Text Similarity at Scale: Cosine Similarity, TF-IDF & Sentence Transformers

Understanding the semantic similarity between job descriptions and candidate profiles is crucial for powering effective AI-driven job matching. At MisuJob, where we process 1M+ job listings from across Europe, we’ve learned a thing or two about scaling text similarity algorithms.

Text Similarity at Scale: Cosine Similarity, TF-IDF & Sentence Transformers

Finding the perfect job is often about more than just matching keywords. It’s about understanding the underlying meaning of both the job description and the candidate’s skillset. This is where text similarity algorithms come into play. We’ve explored various methods to tackle this challenge, from traditional approaches like TF-IDF and cosine similarity to more advanced techniques using sentence transformers. Each has its strengths and weaknesses, particularly when scaling across millions of documents.

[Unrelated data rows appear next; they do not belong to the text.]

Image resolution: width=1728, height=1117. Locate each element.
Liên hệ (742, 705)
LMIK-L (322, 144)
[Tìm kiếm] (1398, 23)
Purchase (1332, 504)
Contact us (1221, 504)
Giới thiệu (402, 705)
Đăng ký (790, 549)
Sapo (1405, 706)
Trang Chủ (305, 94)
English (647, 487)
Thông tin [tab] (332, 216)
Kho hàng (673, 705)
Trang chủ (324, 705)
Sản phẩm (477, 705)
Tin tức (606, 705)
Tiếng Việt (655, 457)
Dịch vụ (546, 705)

Why Text Similarity Matters for Job Matching

At MisuJob, our mission is to connect talented individuals with the right opportunities across Europe. To achieve this, we rely on AI-powered job matching that goes beyond simple keyword searches. Text similarity enables us to:

Improve Match Accuracy: Identify candidates whose skills and experience align with the intent of the job description, not just the specific keywords used.
Surface Hidden Opportunities: Recommend jobs that candidates might not have found through traditional keyword searches.
Personalize Recommendations: Tailor job suggestions to each user’s unique background and career goals.
Understand Skillset Equivalence: Determine how well a candidate’s “Python” skills match a job requiring “data analysis experience”, for example.

TF-IDF and Cosine Similarity: A Baseline Approach

One of the simplest, yet surprisingly effective methods for text similarity is using Term Frequency-Inverse Document Frequency (TF-IDF) combined with cosine similarity.

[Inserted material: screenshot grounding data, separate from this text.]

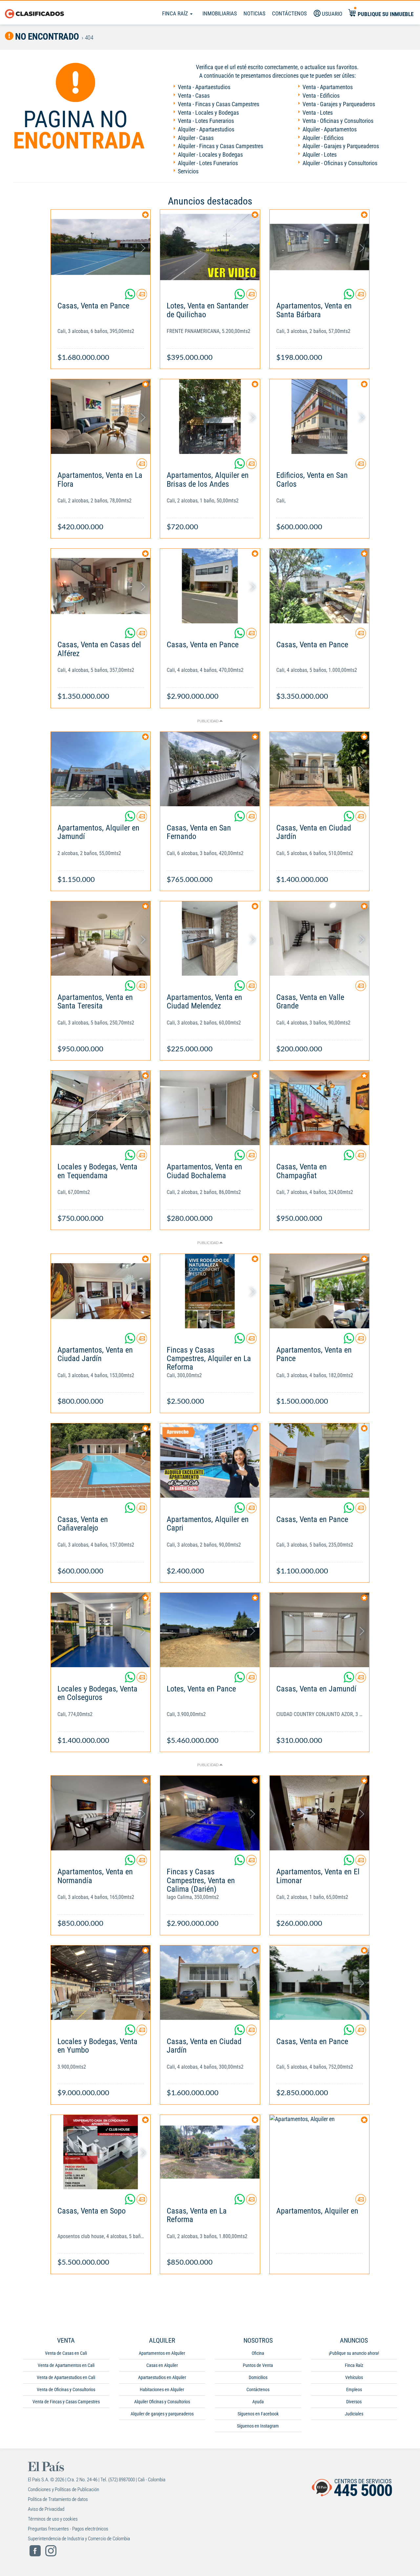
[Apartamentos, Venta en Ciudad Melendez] (210, 938)
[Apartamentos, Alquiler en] (319, 2152)
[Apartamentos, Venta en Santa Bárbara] (319, 247)
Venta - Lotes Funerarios (206, 120)
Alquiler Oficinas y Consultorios (162, 2401)
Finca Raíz (175, 13)
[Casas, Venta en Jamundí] (319, 1630)
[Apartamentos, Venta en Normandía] (100, 1813)
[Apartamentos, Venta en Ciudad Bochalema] (210, 1108)
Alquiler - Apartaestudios (206, 129)
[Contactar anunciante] (141, 296)
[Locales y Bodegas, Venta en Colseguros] (100, 1630)
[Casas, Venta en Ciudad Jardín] (319, 769)
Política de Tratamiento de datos (58, 2499)
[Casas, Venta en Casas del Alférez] (100, 586)
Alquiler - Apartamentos (330, 129)
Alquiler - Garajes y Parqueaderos (341, 146)
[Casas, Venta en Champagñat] (319, 1108)
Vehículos (354, 2377)
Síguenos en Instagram (258, 2426)
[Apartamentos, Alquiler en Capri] (210, 1460)
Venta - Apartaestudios (204, 87)
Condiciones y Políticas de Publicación (63, 2489)
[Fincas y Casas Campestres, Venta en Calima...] (210, 1813)
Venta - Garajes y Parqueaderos (339, 104)
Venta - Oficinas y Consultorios (338, 120)
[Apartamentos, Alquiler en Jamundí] (100, 769)
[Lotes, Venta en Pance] (210, 1630)
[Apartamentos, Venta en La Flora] (100, 416)
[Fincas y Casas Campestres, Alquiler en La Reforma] (210, 1291)
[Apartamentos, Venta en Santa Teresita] (100, 938)
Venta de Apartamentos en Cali (66, 2365)
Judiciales (354, 2413)
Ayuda (258, 2401)
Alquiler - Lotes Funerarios (208, 163)
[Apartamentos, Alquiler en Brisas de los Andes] (210, 416)
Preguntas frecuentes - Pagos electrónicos (68, 2529)
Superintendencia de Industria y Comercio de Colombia (79, 2539)
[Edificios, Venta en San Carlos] (319, 416)
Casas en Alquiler (162, 2365)
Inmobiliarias (219, 13)
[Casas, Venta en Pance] (100, 247)
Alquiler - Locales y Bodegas (210, 154)
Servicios (188, 171)
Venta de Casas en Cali (66, 2353)
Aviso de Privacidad (46, 2509)
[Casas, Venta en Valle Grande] (319, 938)
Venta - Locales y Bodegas (208, 112)
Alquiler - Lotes (320, 154)
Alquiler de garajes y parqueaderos (162, 2413)
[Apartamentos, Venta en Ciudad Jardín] (100, 1291)
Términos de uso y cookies (53, 2519)
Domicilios (258, 2377)
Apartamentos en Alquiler (162, 2353)
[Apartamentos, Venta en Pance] (319, 1291)
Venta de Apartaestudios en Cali (66, 2377)
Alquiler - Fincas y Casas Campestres (220, 146)
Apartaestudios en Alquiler (162, 2377)
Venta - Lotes (318, 112)
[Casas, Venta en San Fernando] (210, 769)
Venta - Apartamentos (328, 87)
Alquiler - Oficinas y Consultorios (340, 163)
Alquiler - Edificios (323, 137)
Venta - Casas (194, 95)
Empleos (354, 2389)
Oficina (258, 2353)
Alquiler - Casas (196, 137)
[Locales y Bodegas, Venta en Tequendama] (100, 1108)
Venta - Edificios (321, 95)
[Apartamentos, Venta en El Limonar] (319, 1813)
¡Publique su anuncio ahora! (354, 2353)
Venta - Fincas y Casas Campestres (218, 104)
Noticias (254, 13)
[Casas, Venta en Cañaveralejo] (100, 1460)
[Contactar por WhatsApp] (130, 296)
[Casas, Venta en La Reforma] (210, 2152)
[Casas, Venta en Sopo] (100, 2152)
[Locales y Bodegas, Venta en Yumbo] (100, 1982)
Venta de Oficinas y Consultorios (66, 2389)
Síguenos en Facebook (258, 2413)
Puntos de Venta (258, 2365)
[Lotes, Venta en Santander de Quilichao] (210, 247)
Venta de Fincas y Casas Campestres (66, 2401)
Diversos (354, 2401)
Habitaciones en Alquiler (162, 2389)
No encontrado (46, 36)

TF-IDF: This technique assigns a weight to each word in a document based on its frequency within that document (TF) and its rarity across the entire corpus (IDF). Common words like “the” are down-weighted, while more specific terms receive higher scores.
Cosine Similarity: After converting documents into TF-IDF vectors, cosine similarity measures the angle between these vectors. A smaller angle (cosine closer to 1) indicates higher similarity.

Here’s a Python example using scikit-learn:

from sklearn.feature_extraction.text import TfidfVectorizer
from sklearn.metrics.pairwise import cosine_similarity

documents = [
    "Software Engineer with Python and Java experience.",
    "Data Scientist specializing in machine learning and Python.",
    "Senior Java Developer with experience in backend systems.",
    "Marketing Manager with expertise in digital marketing."
]

vectorizer = TfidfVectorizer()
tfidf_matrix = vectorizer.fit_transform(documents)

# Calculate cosine similarity between the first and second documents
similarity = cosine_similarity(tfidf_matrix[0], tfidf_matrix[1])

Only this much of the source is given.